The opinions expressed here by Trellis expert contributors are their own, not those of Trellis.​

For the past few years, I’ve spent a lot of time working at the intersection of nature and technology. That work included helping to build the category often referred to as “nature tech” — an attempt to bridge two worlds that were, even five years ago, struggling to understand each other.

The intent was never to promote either nature or technology as ends to themselves. It was to help different communities understand each other better and work together more effectively in service of climate outcomes.

In some ways, that effort succeeded.
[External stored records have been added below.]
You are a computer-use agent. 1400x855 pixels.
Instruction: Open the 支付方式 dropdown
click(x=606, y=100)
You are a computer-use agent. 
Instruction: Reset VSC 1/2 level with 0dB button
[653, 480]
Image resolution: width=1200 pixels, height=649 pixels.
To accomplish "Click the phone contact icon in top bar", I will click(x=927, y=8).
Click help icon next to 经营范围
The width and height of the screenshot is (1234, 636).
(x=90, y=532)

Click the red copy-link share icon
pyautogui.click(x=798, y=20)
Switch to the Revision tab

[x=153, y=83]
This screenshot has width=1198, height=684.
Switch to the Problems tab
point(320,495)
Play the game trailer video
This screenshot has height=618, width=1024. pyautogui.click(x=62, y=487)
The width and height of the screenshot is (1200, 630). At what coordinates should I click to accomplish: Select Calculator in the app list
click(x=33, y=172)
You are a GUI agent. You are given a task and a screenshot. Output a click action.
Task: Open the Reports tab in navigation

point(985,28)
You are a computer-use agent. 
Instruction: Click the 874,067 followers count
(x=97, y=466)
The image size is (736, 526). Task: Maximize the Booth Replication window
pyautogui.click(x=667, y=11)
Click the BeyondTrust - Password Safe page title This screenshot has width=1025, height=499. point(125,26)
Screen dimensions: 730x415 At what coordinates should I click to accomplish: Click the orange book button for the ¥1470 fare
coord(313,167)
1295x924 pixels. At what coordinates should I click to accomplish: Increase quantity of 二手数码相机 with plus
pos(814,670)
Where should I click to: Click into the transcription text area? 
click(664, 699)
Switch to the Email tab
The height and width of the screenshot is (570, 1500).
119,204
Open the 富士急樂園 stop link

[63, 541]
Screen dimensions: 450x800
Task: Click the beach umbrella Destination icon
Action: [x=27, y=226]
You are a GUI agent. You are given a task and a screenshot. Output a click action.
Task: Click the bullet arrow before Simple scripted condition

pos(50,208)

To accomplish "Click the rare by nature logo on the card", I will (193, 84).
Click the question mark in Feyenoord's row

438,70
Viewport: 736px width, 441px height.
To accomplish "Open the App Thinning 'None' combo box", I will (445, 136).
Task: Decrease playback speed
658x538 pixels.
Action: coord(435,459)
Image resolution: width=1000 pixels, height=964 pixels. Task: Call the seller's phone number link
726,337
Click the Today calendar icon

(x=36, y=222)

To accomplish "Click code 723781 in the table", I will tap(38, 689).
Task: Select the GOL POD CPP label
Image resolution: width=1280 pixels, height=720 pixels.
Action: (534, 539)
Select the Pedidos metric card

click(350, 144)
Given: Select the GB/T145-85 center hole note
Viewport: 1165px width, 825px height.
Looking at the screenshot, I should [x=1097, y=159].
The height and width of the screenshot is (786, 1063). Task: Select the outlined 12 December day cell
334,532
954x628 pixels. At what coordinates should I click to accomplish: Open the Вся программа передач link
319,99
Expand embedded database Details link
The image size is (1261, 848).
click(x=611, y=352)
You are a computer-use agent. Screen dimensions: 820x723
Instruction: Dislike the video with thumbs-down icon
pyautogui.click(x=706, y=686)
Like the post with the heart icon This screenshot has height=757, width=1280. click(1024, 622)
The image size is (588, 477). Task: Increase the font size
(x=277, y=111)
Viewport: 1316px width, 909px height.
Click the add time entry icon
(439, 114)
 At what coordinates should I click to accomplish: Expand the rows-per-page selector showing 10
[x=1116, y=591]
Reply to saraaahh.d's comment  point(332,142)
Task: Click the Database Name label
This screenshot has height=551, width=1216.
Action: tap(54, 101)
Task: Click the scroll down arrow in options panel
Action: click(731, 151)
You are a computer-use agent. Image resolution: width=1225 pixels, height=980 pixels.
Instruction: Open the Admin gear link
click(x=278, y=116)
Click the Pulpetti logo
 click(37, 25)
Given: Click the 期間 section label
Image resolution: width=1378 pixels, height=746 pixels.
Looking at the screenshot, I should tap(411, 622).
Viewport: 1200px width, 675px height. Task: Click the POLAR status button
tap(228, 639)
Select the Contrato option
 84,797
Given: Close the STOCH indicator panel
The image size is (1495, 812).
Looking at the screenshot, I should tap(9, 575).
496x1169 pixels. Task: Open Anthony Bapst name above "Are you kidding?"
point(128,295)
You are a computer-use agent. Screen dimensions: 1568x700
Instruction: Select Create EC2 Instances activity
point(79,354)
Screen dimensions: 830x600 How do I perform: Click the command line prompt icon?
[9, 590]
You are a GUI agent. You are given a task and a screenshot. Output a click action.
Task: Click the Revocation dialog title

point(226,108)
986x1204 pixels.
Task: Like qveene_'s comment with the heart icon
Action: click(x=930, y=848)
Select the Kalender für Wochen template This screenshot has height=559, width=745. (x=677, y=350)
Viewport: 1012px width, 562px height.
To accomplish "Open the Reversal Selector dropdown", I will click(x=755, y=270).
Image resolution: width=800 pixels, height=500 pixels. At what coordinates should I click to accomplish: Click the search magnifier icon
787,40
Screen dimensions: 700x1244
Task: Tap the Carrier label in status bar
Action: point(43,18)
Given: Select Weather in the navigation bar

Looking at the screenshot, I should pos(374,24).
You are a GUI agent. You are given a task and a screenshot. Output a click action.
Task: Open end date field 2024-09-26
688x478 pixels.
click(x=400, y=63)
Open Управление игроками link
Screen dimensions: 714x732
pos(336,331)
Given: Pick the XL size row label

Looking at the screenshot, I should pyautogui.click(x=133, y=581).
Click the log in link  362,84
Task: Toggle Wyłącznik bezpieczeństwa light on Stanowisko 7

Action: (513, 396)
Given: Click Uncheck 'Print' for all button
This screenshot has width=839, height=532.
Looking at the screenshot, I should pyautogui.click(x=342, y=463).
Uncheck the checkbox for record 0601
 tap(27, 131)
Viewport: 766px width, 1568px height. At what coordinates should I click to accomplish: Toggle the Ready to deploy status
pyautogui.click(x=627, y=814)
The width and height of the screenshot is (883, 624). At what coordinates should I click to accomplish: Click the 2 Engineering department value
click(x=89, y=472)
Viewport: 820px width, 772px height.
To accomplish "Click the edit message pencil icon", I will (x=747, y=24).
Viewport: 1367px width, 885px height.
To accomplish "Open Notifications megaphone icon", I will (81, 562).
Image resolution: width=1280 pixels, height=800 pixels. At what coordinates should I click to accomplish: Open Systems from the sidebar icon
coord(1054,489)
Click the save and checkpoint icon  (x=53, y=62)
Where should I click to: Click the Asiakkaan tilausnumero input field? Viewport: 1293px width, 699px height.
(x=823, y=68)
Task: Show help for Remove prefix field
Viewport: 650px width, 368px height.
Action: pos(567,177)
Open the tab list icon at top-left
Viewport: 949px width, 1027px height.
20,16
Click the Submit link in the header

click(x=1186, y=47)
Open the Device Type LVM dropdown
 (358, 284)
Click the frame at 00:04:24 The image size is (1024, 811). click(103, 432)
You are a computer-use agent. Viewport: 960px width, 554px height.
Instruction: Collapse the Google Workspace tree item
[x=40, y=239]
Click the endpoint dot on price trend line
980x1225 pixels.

A vibrant nature tech ecosystem now exists, with entrepreneurs, investors, platforms and tools focused on monitoring, measurement and delivery at scale. And yet, outside that relatively small community, I’m increasingly struck by an  opposite trend: the gap between the nature and tech camps feels wider than ever.

The tone of the debate has hardened. Policy conversations have become more polarised. Media narratives increasingly frame nature-based solutions and technological solutions as competing approaches for removing carbon from the atmosphere. And corporate climate teams are left trying to navigate a landscape of mixed, sometimes contradictory signals.

For companies trying to act responsibly and credibly, this isn’t just frustrating. It’s becoming a real source of delay, risk and confusion in setting strategy, allocating capital and making defensible decisions under scrutiny.

What we’re actually arguing about

At first glance, it looks as though the primary argument between the two communities is about “permanence,” or the degree to which removed CO₂ is kept out of the atmosphere for a specified time period. 

Although there are layers of nuance here, generally speaking, tech-based removals are considered “more permanent” than nature-based removals, because carbon can be re-released into the atmosphere when ecosystems are disturbed through fire, pests or human interventions. 

Therefore, the debate is about whether nature-based solutions are “durable enough” to sit alongside engineered removals in corporate climate strategies, policy frameworks and emerging standards. (The answer is a resounding yes, as a group of more than 160 scientists recently affirmed). 

This debate has become a lightning rod for nature tech. In the context of climate action, permanence versus durability is one of the most visible battlegrounds in the competition for climate resources.

But treating durability as the root cause misses the point. Durability didn’t create the tension between nature and tech. It exposed it. That single word has become a proxy for a much broader set of anxieties — about risk, credibility, timing, control and trust. By concentrating all of that complexity into a binary question, we’ve made the disagreement louder, but not clearer.

How we got here

A big part of the problem is how permanence entered policy, media and corporate conversations in the first place.

Policy frameworks, headlines and public debates rewarded simplified comparisons: Reductions were set against removals. Nature was set against technology. Long-term certainty was set against near-term impact.

Over time, these comparisons hardened into shorthand. Removals became “good” and nature became “questionable”. Or, depending on who’s speaking — and who’s listening — the reverse. The result is an either/or framing that doesn’t reflect how climate action actually works – and that has very real consequences. Companies hesitate, or feel pushed to choose sides unnecessarily. Policymakers make choices that favor one set of viable solutions over another. Near-term finance is delayed while climate risk continues to grow.

One of the most striking things I hear in these conversations is how similar the complaints sound on both sides. From the nature community, I often hear that the tech side must be well-funded, coordinated and moving in lockstep – and that nature is constantly being asked to justify itself against an unfair benchmark.

From the tech community, I hear almost exactly the same thing said in reverse. Each side feels like it’s under attack from a better resourced, better organised and more influential opponent. This may sound crazy, but it’s true.